Screen-element location records

----------------------------------------

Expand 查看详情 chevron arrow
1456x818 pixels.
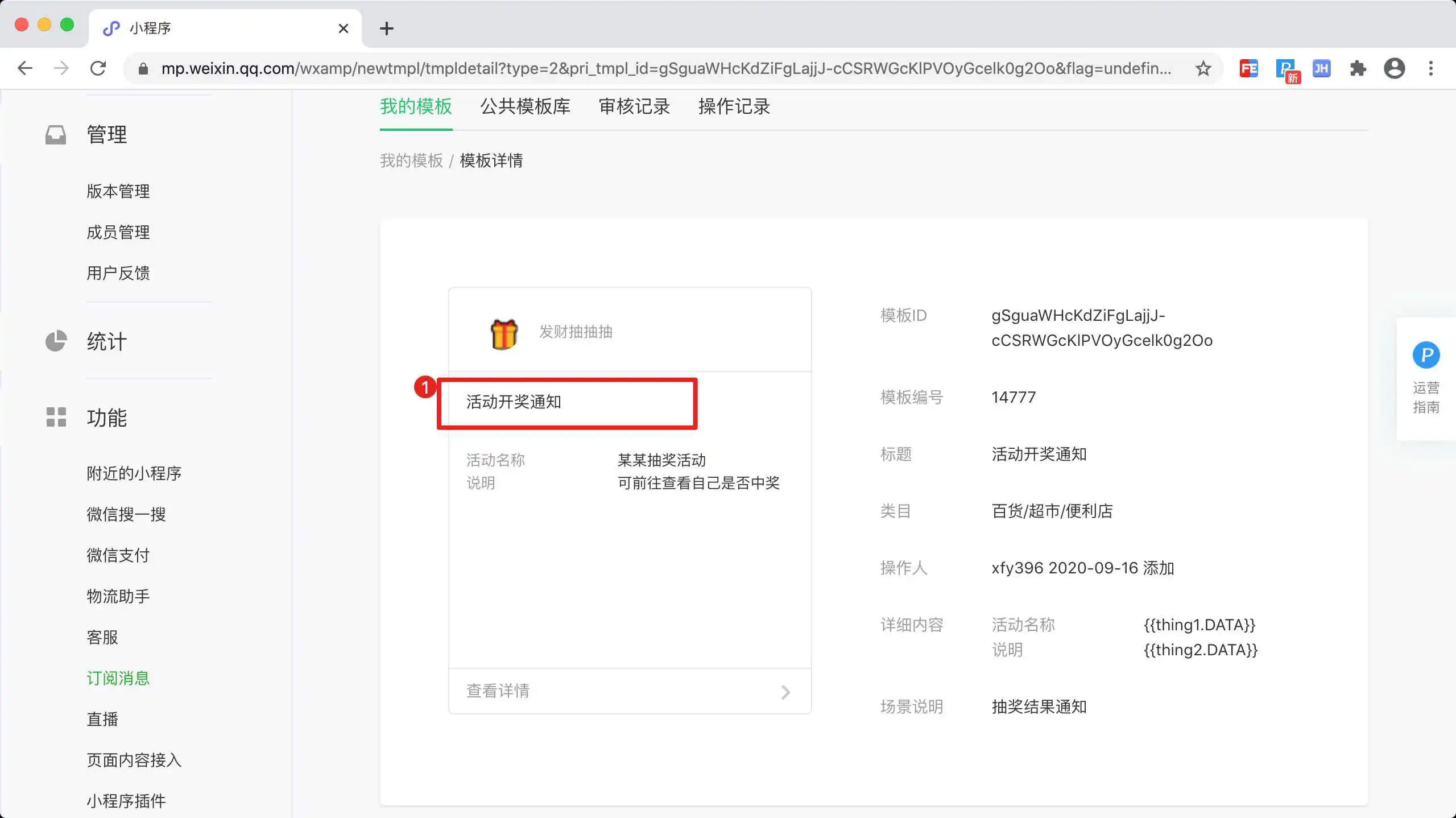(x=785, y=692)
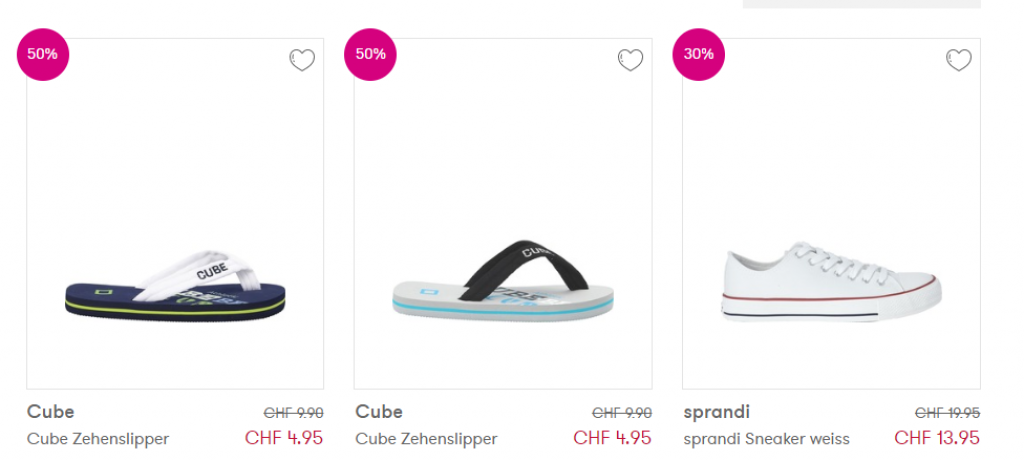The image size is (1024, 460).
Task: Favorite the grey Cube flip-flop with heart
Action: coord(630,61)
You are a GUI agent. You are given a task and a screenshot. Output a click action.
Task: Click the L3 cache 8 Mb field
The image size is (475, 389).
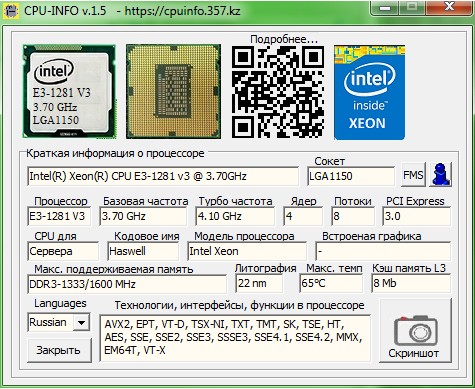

----------------------------------------

■ Problem requirements:
Rewrite all of the rows above, replacing "screenshot" with "screen capture" and leaving everything else unchanged. Omit the pictures from your answer.

■ Response to the exercise:
Expand 查看详情 chevron arrow
1456x818 pixels.
(x=785, y=692)
The image size is (1024, 460).
Task: Favorite the grey Cube flip-flop with heart
Action: coord(630,61)
You are a GUI agent. You are given a task and a screen capture. Output a click action.
Task: Click the L3 cache 8 Mb field
The image size is (475, 389).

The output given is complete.